Intervention de Emmanuelle Wargon

Commission des affaires économiques — Réunion du 12 mai 2021 à 16h30
Projet de loi portant lutte contre le dérèglement climatique et renforcement de la résilience face à ses effets — Audition de Mme Emmanuelle Wargon ministre déléguée auprès de la ministre de la transition écologique chargée du logement

Emmanuelle Wargon, ministre déléguée à la ministre de la transition écologique, chargée du logement :

Merci beaucoup Madame la présidente. Je souhaite vous remercier pour l'organisation de cette audition afin de débattre de ce projet de loi « Climat et résilience ».

Je suis en effet en charge du titre « Se loger » du projet de loi, et notamment des articles 39 à 45 et 47 à 55 qui relèvent du champ de mon ministère. Ce projet de loi est le fruit d'un processus démocratique inédit voulu par le Président de la République, celui de la Convention citoyenne pour le climat. Je souhaite saluer le travail des 150 citoyens tirés au sort qui ont travaillé pendant près d'un an sur 149 mesures structurantes, majoritairement reprises dans ce projet de loi.

C'est un texte qui porte des ambitions majeures très ancrées dans le quotidien de nos concitoyens. Ce projet de loi s'inscrit dans la continuité de l'action menée par le Gouvernement depuis 2017 en faveur de la préservation du climat et de l'environnement. Il doit s'appréhender dans une dynamique d'ensemble en complément de nombreux textes déjà adoptés depuis le début de la législature : les lois hydrocarbures, Egalim, ELAN, « Énergie-climat » et « anti-gaspillage pour une économie circulaire ». S'y ajoutent des mesures prises en dehors du cadre législatif avec la fin de projets qui ne sont plus compatibles avec nos attentes : EuropaCity, Notre-Dame-des-Landes, la Montagne d'or en Guyane ; nos quatre dernières centrales à charbon qui sont en cours de fermeture et la centrale nucléaire de Fessenheim qui est fermée.

Enfin, nous consacrons un tiers du Plan de relance à la transition écologique pour un montant sans précédent de 30 milliards d'euros.
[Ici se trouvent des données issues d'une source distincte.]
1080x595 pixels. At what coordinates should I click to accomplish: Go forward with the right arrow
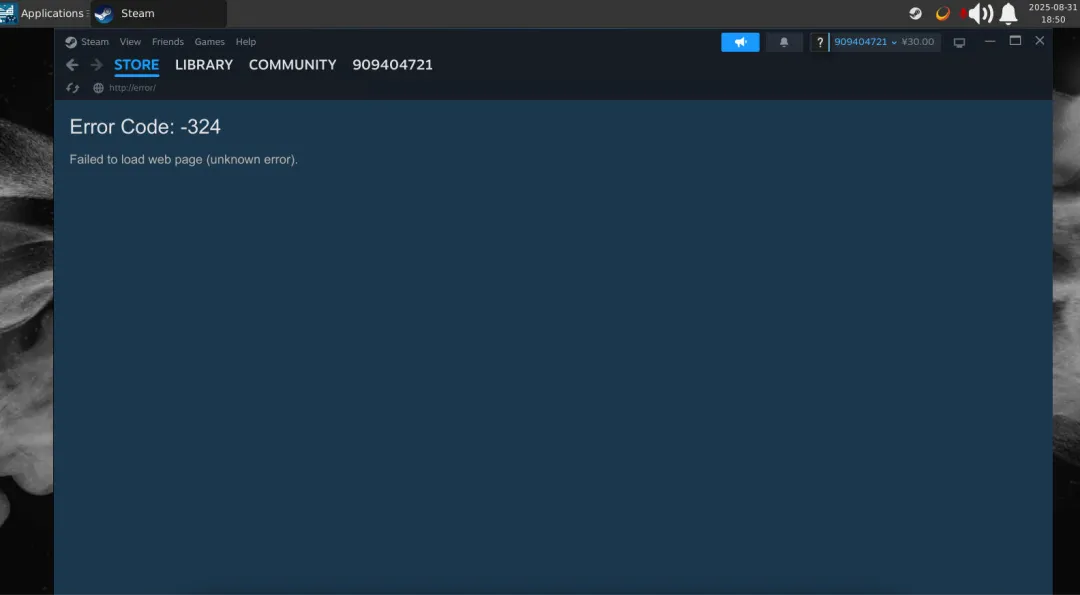[96, 65]
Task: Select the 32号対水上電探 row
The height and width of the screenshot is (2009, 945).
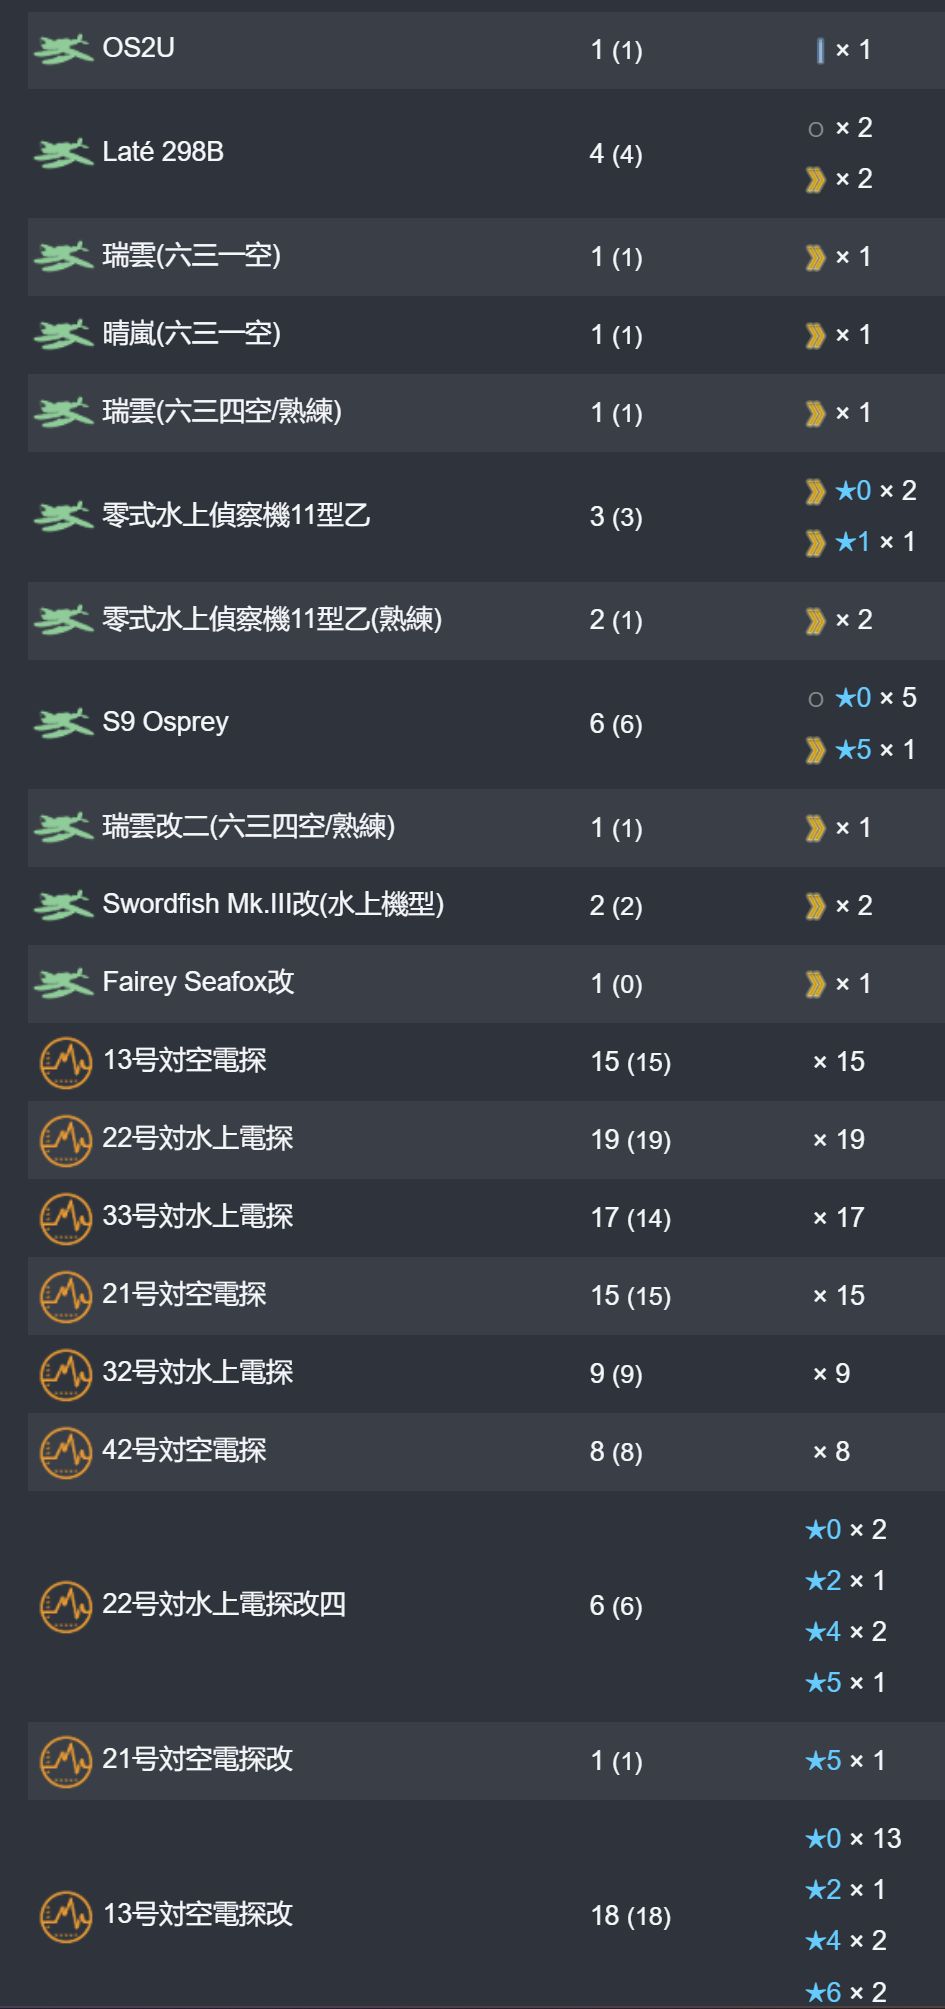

Aucun gouvernement n'a jamais investi autant de moyens sur une période si courte pour ce secteur. Dans le champ de mon ministère, nous consacrons près de 7 milliards d'euros à la rénovation des bâtiments tous sujets confondus et à la construction durable. C'est l'ensemble de toutes ces mesures qui nous permettront d'atteindre nos objectifs : ceux de l'accord de Paris transcrits en France dans la Stratégie Nationale Bas-Carbone (SNBC) et ceux en cours de fixation au niveau communautaire.

Sur le volet rénovation énergétique inclus dans les mesures du titre IV « Se loger » du projet de loi qui sont au coeur de l'action écologique de mon ministère, nous poursuivons le développement d'une politique publique extrêmement ambitieuse. Je souhaite souligner les progrès effectués sur cette question centrale de la rénovation énergétique durant ces trois dernières années. Ces sujets n'avaient finalement pas été traités dans la loi ELAN et ont été introduits par les parlementaires dans la loi « Énergie-climat » à force de compromis. Seize mois plus tard, un chapitre entier du projet de loi leur sera dédié.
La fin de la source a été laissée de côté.